Northumberland County Council's external borrowing set to top £1billion

Northumberland County Council’s external borrowing is set to top £1billion in the next two years.

Northumberland  County Council's County Hall at Morpeth
Northumberland County Council's County Hall at Morpeth

The figures are included as part of the authority’s treasury management strategy for 2021-22, which is being presented to the audit committee on Wednesday, January 27, before going to full council for approval.

The report notes that during the current financial year, total external borrowing has decreased by £58.3million from £825million at the start of year to £766.7million at November 30, 2020, with the year-end figure expected to be around £805.4million.

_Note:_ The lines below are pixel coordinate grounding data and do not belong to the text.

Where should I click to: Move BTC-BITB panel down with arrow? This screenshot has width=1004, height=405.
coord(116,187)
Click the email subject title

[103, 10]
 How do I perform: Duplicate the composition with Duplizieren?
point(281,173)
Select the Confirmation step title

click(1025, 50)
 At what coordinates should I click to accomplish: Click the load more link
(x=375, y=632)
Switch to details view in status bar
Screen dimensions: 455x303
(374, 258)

Looking ahead though, increases in external borrowing of £136.5million, £93.5million and £53.4million are being forecast for next year, 2022-23 and 2023-24 respectively.

This means the authority will breach the £1billion mark during the 2022-23 financial year.

However, this does not accurately reflect the council’s long-term borrowing requirement, which, as the report explains, is measured by the capital financing requirement (CFR).

The CFR represents the total historic outstanding capital expenditure which has not yet been paid for and has to be repaid over time by an annual charge to revenue, known as the minimum revenue provision (MRP).

The council’s CFR is forecast to hit the £1billion mark during the coming financial year, rising by £119.9million from £987.1million to £1.107billion at the end of 2021-22.

There would then be further rises of £86.2million and £58.6million in the following years, taking the CFR to £1.251billion by the end of 2023-24.

The report states that one of the main functions of the treasury management service is the funding of the council’s capital plans, which ‘provide a guide to the borrowing need of the council; essentially the longer-term cash-flow planning, to ensure that the council can meet its capital spending obligations.

‘This management of longer-term cash may involve arranging long or short-term loans, or using longer-term cash-flow surpluses. On occasion, when it is prudent and economic, any debt previously drawn may be restructured to meet council risk or cost objectives.’

The Conservative administration at County Hall has previously defended its borrowing figures by stating that the last budget under the previous Labour council, in February 2017, would have led to even higher borrowing, including loans to third parties, such as the development company Arch, of £450million over three years.

The borrowing will fund what Cllr Nick Oliver, the cabinet member for corporate services, described as a ‘very, very ambitious’ capital spending plan, with investment ‘in all of our key towns’.

“We need to be building our economy to bring in more money through the likes of business rates. We need to focus on things that in the long-term are going to generate plenty of income for the council,” he added.